2) To earn a living. I hope to blog professionally, as a source of direct and indirect income. I am a freelancer by nature, so my income comes from a variety of creative activities. Therefore, don’t be surprised if you see ads popping up soon (once I get this blog transferred from a free wordpress.com account to a professional set-up on my own domain). I’ll try to make them as unobtrusive as possible, though, because that’s not why you’re here. In addition, a blog provides a professional “home base” on the web, where people can come to find me if they want me. I’m going to continue to add Inklings resources to this blog as I go along (such as the new link in my blogroll to the Charles Williams Society – see more about C.W. below), to provide value to you, my awesome readers.

3) Related to #2, I want to write, and blogging has so far been the only form of writing I’ve kept up consistently. (Before this, I’ve been writing in a personal blog on LiveJournal for about 5 1/2 years.) The theme of this blog – C.S. Lewis, Christianity, and the Arts at Oxford – was specifically chosen to help me focus my writing on the themes I’ve been interested in during my acting career so far, and the topic I want to write a book about – the moral responsibility of the Christian artist. I’ve been doing research on what C.S. Lewis has to say on this topic for over a year now, in what spare time I have left from my two jobs plus freelancing. This research has involved re-reading (or reading for the first time) all of Lewis’ books. I just finished Arthurian Torso, Lewis’ commentary on Charles Williams‘ Arthurian poetry.

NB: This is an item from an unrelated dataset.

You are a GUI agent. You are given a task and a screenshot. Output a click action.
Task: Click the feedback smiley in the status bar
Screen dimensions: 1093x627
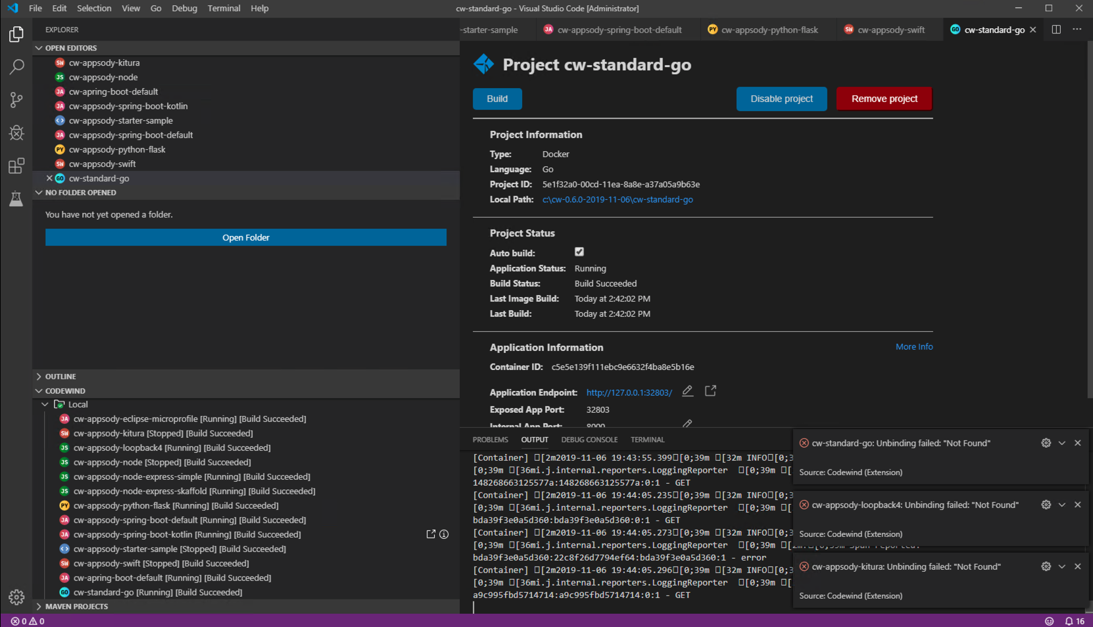(1049, 620)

(If you’re at all interested in the Matter of Britain, I can’t recommend more highly reading the two parts of Williams’ Cycle – Taliessin through Logres and The Region of the Summer Stars. Though be warned: they’re difficult. Even Lewis says he is “baffled” by several poems. You may want to read Lewis’ commentary first. He suggests a chronological order for reading the poems. I read the poems first, because I wanted to read them fresh, without any explanation, but I plan to re-read them now that Lewis has helped me understand much of the symbolism and imagery. I’ll be writing more about them later.)

The numbering should probably be reversed, because as listed, my reasons are in order of increasing priority. I should mention I also blog for my current employer, the Baltimore Theatre Alliance, at the BTA Blog.

No tags, because that’s just how I roll.

Theatre Company Brain Dump

Here’s my plan for the next few years:

2009-2011: Second BA in Theology at Oxford University

2011-2012: M.Litt. in Theology, Imagination & the Arts at the ITIA at the University of St Andrews

2012-2015: D.Phil. in Theology, Imagination & the Arts, ditto

Doctoral dissertation: The Moral Responsibility of the Christian Artist

And then? I’m currently thinking: Create a Christian theatre company.

Here’s my brain dump about my ideal company:

1) Excellent work. In contrast to the view that seems to be prevalent about Christian art, at least in the U.S., having good intentions does not excuse mediocre work.

2) Do only plays that will contribute something to the world – are edifying, or hopeful, or morally exemplary, or challenges us as human beings.

3) Involve the community, whether by doing world premieres of plays by local playwrights, or supporting young artists, or doing talkbacks and discussions. Be sensitive to what the community wants and needs.

4) Eventually would like to do 12 shows a year (like Spotlighters, the theatre where I currently volunteer doing box office, and teach during the summer’s Young Actors’ Academy), but at minimum, 3-4.

5) Actors, directors, designers, technical personnel, and staff are all the same people, and all work together as an ensemble. Each person works according to his strengths, and therefore no one person will take on all roles unless he wants to, but every person will take on more than one role.

6) The company will work with local churches and be of service to them, whether providing space, being involved with worship (as the company members choose), or helping host activities and discussions.

7) Perhaps affiliated with the C.S. Lewis Foundation’s C.S. Lewis College? It would be awesome for the College’s Performing Arts Center to have an Equity theatre affiliated with it, or at least a high-quality professional non-union theatre.

What would you like to see in a Christian theatre company?